Wednesday, June 28, 2006

Special Case of Keynes

A sweet young lady asked me today 'What was Keynesian Theory?' I responded with the old adage that if you don't know what boxing gloves are, you don't know Boxing. I've decided this was probably a rude response, though I still would suggest the lady keep her Day job as a Surgical Nurse. Still, there exists the compulsion to explain this major element of Economics.

Keynes witnessed the huge loss of economic activity from the Great Depression, and proposed Government restart economic activity by deficit spending. Well and Good, that is simple enough. But the Truth states that it isn't. Keynes was never satisfied with this Solution, then or for the rest of his life. Politicians and Business leaders took the Concept and ran with it, without bothering for deep research; this because the Theory meant Votes and Profits for themselves.
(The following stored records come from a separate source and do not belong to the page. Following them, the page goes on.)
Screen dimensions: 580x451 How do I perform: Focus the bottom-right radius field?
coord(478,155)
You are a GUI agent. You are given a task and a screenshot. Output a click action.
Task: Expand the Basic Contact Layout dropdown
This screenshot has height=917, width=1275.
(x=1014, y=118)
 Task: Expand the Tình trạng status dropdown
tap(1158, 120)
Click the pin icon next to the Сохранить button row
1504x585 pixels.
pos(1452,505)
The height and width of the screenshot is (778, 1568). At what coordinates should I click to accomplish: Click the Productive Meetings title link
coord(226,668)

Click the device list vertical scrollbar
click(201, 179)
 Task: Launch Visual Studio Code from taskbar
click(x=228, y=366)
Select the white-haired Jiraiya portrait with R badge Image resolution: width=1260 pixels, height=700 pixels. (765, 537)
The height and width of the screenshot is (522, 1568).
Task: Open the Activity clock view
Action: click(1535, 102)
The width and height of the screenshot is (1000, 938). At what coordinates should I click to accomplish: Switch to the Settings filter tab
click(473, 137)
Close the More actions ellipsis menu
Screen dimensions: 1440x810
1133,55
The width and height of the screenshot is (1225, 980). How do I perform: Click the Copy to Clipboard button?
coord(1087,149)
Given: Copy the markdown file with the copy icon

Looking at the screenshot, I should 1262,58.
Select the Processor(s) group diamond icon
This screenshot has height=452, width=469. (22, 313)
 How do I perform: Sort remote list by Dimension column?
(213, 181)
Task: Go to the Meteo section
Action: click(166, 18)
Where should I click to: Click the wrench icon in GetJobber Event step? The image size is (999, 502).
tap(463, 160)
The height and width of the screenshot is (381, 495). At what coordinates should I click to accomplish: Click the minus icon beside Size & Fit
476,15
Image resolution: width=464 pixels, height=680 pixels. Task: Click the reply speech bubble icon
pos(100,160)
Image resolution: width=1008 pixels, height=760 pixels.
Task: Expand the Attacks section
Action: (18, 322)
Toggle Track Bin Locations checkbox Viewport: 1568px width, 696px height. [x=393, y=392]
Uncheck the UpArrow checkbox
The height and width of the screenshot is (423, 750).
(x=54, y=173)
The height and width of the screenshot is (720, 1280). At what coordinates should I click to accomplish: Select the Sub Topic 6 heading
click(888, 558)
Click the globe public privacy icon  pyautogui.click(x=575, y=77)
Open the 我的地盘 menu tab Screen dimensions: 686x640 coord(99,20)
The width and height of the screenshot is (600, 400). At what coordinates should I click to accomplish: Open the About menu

No one understood except Keynes, and possibly only this Author, that deficit Government spending to spur economic activity was a Special Case Scenario. Deficit Spending had beneficial effect if and only if there was sharply reduced economic activity, with utilization of economic resources below a level of Say: 70% utilization. At economic resource utilization above this reduced baseline, the Government would be in direct competition with the Private Sector for economic resources: an automatic Inflation generator.

Inflation from this activity could only be stunted by reduced Government Spending, or by raising Tax Rates to bring Government Budgets in balance. The Government Deficit creates an additional Inflation factor as Government bonds begin to imitate Money, but funds whose value has already been spent once by Government, but has draft again by the Private Sector. This artificial Money Supply forestalls a retreat from inflationary pricing until such time as the Private Sector has eradicated the false Draft on resources by Consumption or alternate Investment.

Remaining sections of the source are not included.